Sí, porque Alemania está muy orientada a la exportación y es pobre en materias primas. Muchos países BRICS son importantes mercados de venta o proveedores. Al mismo tiempo, la política exterior alemana está fuertemente basada en valores. Esta tensión entre intereses económicos y postura política se está haciendo más visible a través de los BRICS. - ¿Tiene Europa que elegir entre EE.UU. y los BRICS?
No. El verdadero reto no es una decisión sobre lo uno o lo otro, sino mantener varias relaciones al mismo tiempo. Una política de comercio exterior abierta y multidimensional tiene más sentido para Europa a largo plazo que la unilateralidad estratégica. - ¿Pueden los BRICS mantenerse estables a largo plazo?
Esto es abierto. El BRICS está deliberadamente diseñado para ser flexible, lo que puede fomentar la estabilidad, pero también ralentiza los procesos de toma de decisiones. Que este enfoque sea sostenible a largo plazo depende de si es posible mantener la capacidad de actuación a pesar del creciente número de miembros. - ¿Qué temas podrían caracterizar más a los BRICS en el futuro?
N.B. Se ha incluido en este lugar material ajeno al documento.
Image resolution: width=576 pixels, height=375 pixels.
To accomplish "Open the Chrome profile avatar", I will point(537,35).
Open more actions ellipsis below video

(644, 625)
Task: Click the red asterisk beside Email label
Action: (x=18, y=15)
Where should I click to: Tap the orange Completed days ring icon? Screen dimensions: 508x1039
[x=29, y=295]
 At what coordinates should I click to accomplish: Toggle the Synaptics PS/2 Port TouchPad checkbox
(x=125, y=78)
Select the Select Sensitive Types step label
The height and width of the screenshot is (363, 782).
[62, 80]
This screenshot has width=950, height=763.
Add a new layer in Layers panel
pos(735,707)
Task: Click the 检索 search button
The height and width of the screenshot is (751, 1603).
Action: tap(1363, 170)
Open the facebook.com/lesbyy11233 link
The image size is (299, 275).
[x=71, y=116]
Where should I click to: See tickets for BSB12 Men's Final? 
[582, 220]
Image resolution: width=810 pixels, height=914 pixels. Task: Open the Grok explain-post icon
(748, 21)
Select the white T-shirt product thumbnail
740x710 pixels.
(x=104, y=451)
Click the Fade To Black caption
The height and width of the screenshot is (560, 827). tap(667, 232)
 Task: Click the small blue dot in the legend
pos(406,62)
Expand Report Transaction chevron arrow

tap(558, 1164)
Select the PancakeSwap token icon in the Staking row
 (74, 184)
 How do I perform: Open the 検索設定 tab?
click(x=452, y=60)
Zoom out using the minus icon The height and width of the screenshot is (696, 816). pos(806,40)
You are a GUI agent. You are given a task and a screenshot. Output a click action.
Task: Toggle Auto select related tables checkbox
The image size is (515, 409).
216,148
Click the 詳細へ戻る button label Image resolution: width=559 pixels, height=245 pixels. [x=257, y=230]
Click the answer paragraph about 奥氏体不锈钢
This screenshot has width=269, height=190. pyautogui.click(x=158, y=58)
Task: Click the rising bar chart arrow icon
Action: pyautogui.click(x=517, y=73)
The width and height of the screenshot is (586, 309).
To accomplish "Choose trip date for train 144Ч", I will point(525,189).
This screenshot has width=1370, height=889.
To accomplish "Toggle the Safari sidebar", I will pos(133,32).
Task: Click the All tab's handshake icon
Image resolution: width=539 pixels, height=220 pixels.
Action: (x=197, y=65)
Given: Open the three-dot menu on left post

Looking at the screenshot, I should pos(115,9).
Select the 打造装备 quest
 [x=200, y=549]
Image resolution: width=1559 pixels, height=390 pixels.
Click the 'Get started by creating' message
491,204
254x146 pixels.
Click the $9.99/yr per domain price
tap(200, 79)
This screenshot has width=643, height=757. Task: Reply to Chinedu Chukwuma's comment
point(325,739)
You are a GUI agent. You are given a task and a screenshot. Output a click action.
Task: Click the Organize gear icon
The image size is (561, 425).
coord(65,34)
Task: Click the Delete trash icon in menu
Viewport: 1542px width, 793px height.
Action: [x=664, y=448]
Además de la economía y las finanzas, es probable que temas como la energía, las materias primas, las infraestructuras, la digitalización, la salud y la política climática adquieran cada vez más importancia. Existen retos globales en estos ámbitos en particular que difícilmente podrán resolverse sin una amplia cooperación internacional. - ¿Es el BRICS más una oportunidad o un riesgo para Occidente?
Ambas cosas, dependiendo de cómo se aborden. Quienes ignoran o demonizan al BRICS pierden influencia. Quienes lo idealizan acríticamente hacen lo propio. Como socio de diálogo y formato de cooperación, el BRICS puede ofrecer oportunidades para abordar los problemas globales de forma más pragmática. - ¿Cuál es el logro más importante del desarrollo de los BRICS hasta la fecha?
Que el mundo ya no puede dividirse claramente en bloques fijos. El BRICS representa una fase de transición en la que surgen nuevas formas de cooperación sin que las antiguas desaparezcan de inmediato. Quienes aceptan esta ambivalencia comprenden mejor el presente y están mejor preparados para el futuro.